<<<<

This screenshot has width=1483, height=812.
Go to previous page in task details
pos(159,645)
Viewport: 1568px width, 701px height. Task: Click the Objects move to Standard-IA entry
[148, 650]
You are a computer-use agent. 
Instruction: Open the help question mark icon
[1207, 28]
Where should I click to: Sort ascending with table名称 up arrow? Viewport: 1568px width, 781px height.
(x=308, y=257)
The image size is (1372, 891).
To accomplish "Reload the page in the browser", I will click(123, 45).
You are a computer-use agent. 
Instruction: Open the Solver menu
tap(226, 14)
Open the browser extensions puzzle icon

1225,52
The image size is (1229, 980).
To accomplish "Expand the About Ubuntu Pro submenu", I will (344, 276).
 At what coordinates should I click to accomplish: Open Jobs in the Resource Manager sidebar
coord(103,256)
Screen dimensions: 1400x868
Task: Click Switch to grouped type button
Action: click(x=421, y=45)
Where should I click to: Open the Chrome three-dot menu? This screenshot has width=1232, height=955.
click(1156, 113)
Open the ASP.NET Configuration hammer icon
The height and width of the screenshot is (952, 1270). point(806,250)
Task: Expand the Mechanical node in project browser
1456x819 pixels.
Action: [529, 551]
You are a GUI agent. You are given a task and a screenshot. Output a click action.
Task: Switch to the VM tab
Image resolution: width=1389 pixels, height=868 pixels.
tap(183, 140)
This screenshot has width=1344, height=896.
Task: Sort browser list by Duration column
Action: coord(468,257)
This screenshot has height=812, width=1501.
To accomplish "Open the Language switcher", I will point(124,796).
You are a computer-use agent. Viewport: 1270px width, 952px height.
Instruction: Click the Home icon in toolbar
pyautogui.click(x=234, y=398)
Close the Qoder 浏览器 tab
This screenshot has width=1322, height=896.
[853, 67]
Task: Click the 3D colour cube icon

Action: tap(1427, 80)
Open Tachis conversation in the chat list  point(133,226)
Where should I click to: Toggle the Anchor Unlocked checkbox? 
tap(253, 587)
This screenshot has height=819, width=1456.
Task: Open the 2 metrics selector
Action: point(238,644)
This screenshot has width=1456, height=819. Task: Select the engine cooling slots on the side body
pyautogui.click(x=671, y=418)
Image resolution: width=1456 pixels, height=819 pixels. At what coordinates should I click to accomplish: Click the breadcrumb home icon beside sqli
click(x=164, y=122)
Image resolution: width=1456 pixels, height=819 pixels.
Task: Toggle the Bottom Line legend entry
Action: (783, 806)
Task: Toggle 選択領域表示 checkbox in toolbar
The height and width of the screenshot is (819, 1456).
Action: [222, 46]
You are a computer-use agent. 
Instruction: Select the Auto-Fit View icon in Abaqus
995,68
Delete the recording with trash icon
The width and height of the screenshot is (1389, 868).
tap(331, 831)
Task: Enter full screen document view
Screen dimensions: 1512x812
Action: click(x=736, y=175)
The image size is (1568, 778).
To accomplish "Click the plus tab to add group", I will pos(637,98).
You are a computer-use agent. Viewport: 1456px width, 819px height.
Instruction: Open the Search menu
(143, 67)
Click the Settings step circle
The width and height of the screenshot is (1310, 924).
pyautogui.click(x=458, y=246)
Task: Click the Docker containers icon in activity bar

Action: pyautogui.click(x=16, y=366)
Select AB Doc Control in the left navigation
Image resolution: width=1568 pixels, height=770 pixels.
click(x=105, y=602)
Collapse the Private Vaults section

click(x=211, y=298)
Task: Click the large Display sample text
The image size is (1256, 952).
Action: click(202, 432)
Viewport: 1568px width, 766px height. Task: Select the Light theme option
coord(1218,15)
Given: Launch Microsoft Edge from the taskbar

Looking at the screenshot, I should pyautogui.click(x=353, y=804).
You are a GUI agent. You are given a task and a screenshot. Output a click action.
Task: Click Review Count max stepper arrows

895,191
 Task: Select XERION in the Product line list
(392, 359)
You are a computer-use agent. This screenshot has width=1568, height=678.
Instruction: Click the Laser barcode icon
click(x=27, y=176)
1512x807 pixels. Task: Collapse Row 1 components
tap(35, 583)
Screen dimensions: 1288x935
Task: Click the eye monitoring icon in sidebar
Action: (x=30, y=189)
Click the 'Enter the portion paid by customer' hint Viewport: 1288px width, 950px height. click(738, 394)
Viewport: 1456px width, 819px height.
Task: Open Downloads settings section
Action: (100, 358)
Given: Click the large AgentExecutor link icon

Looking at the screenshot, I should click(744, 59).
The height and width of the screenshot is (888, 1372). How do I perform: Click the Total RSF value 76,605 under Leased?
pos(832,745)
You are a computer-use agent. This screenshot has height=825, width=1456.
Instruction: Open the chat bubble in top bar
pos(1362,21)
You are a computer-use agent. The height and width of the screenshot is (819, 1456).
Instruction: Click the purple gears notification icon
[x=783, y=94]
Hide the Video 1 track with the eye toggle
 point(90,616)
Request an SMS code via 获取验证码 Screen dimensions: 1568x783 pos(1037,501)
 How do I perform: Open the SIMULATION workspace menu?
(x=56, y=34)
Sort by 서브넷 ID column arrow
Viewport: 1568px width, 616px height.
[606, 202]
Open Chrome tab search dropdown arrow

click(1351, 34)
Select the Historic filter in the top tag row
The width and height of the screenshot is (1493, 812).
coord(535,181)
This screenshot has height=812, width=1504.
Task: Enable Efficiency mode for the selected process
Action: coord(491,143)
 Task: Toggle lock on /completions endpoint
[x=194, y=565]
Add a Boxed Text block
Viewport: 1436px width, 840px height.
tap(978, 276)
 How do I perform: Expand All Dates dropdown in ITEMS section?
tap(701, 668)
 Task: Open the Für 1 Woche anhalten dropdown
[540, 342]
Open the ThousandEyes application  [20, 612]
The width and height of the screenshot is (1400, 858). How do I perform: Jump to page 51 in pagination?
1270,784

>>>>

Among the entries above, locate the lines containing "Instruction: Click the Home icon in toolbar" and "Open Tachis conversation", and transcribe exactly those two lines and all lines between.

_REPLY_
Instruction: Click the Home icon in toolbar
pyautogui.click(x=234, y=398)
Close the Qoder 浏览器 tab
This screenshot has width=1322, height=896.
[853, 67]
Task: Click the 3D colour cube icon

Action: tap(1427, 80)
Open Tachis conversation in the chat list  point(133,226)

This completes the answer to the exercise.